Records from a data collection
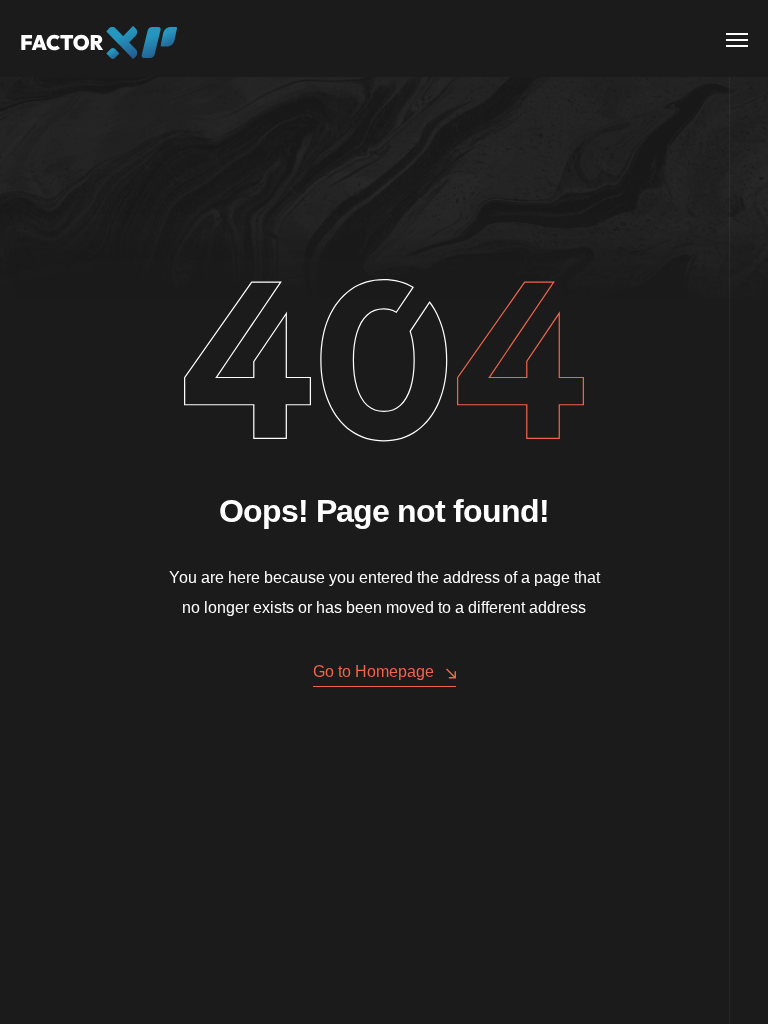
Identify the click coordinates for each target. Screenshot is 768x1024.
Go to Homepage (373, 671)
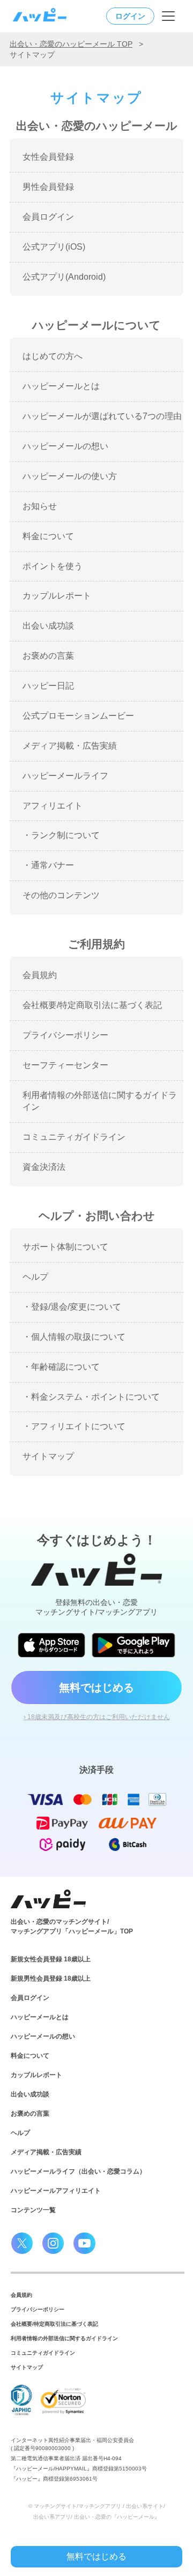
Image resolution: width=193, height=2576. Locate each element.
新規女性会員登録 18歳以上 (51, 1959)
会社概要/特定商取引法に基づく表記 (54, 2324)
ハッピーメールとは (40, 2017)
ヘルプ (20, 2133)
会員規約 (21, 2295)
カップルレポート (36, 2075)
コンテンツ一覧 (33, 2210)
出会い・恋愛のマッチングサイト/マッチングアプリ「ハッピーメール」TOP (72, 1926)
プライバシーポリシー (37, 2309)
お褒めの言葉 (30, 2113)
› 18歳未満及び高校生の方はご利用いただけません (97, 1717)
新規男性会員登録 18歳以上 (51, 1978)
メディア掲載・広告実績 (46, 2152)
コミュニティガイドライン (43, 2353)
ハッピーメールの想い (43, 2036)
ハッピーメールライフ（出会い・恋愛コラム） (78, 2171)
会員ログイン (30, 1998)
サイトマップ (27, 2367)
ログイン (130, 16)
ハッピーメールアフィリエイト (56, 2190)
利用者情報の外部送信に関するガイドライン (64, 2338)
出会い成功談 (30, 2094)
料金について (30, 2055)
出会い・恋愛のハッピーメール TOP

PROBLEM DESCRIPTION:
Gather all lines with the string "each" from the data.

ANSWER FOR THIS EXERCISE:
Identify the click coordinates for each target. Screenshot is 768x1024.
Image resolution: width=193, height=2576. Locate each element.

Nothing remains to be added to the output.